Jimmy Thompson (Film/Video BFA 04) and Harry McGowan (Art BFA 05) established the Brainbow design studio in downtown Los Angeles in 2008—as a “byproduct of the CalArts’ multidisciplinary and independent spirit.”
The young studio has gotten good notices for its work recently, with projects ranging from logos to websites to animation to music videos. Their endeavors have been featured on tour with the Broken Bells and screened at the Hammer Museum, but there’s an animation about California’s former governor (The Schwarzenegger Trilogy, posted above) that’s earned the most attention, even being written about on The Huffington Post.
The film, commissioned by the Standard Hotel for a short film festival, is a 1,600-frame film that’s illustrated entirely in black pen and highlighter.
We conducted a short email interview with Thompson and McGowan about their time at CalArts and influences on their work:
24700: Who were your mentor(s) at CalArts and why?

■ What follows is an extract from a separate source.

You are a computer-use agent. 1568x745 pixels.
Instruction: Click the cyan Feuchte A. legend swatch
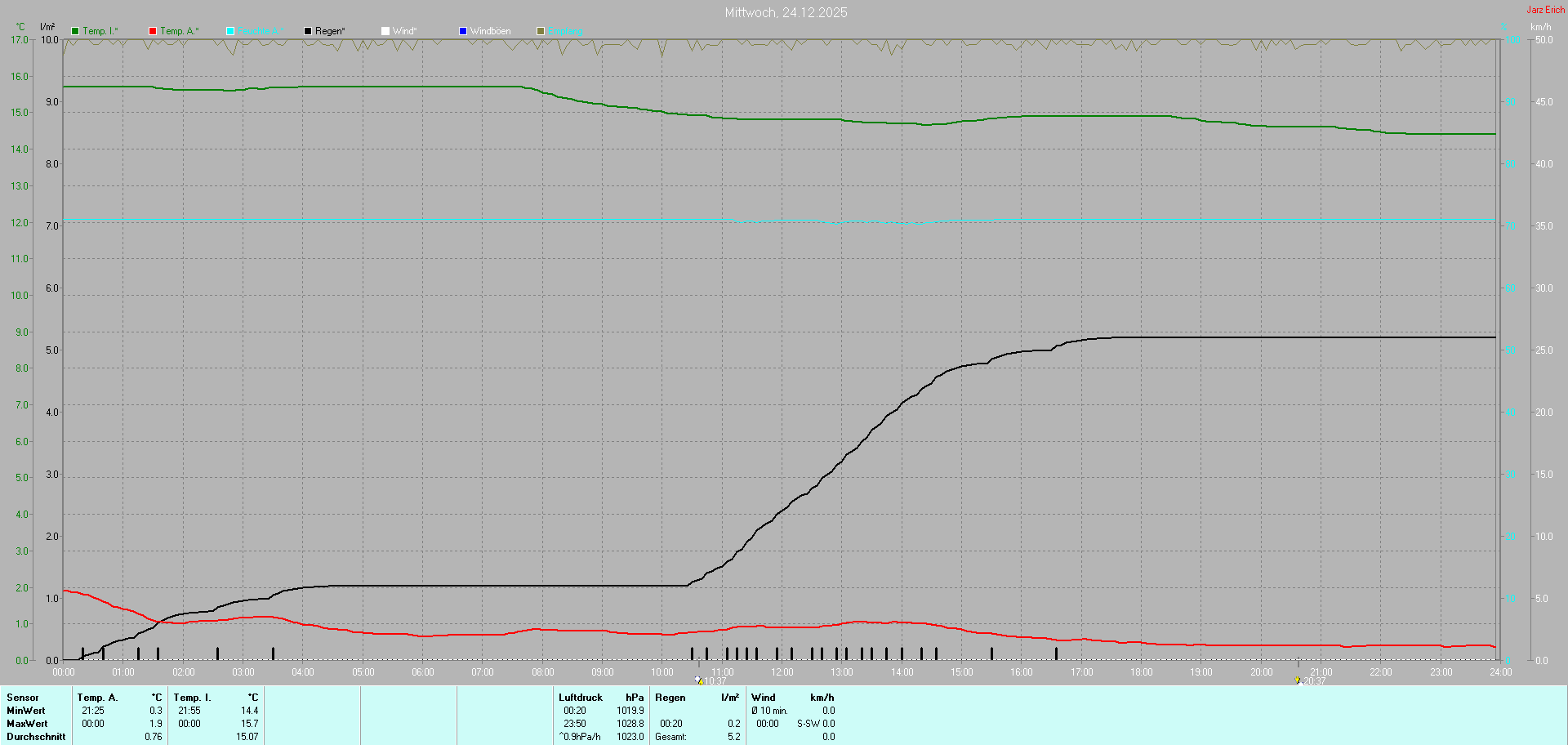230,31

Jimmy Thompson: [The late] Michael Mitchell and [the late] Corny Cole were equal parts mentor to me, though I might have spent more time in Mike’s drawing classes collectively. I liked Mike a lot. He was wise, bold, savvy and mysterious and would say a lot of abstract metaphors pertaining to the ‘industry’ and life which always amused and confuse me to this day. The same goes for his visual design—his design choices were drawn from abstraction, a grab bag of influences, mixed media and unlikely pairings. He wasn’t afraid to create strange imagery when there was purpose behind it. Plus, he was teaching through his mid-80s and illustrated The Catcher in the Rye. Simply badass.
Harry McGowan: I was lucky enough to have three mentors looking out for me at CalArts: Andrew Freeman, Kaucyila Brooke and Judy Fiskin. Between them I couldn’t get away with anything!
24700: What’s the best piece of advice given to you about your art or business practice?
JT: “Give ’em hell” -Mike Mitchell
HM: Andy Freeman always encouraged me to keep making work all the time. The simple idea of momentum has always stayed with me, and it’s at the forefront of our business. When Jimmy and I aren’t working on client-based work, we are working on our own projects as a collaborative team and sometimes by ourselves.
24700: What’s your favorite memory of CalArts?
JT: Standing next to Paul Reubens at a Chouinard dorm party where he kicked over my beer for which I scolded him.
HM: My favorite memory was luckily caught on tape, when my good friend Ignacio Genzon was packing to leave the dorms for the summer.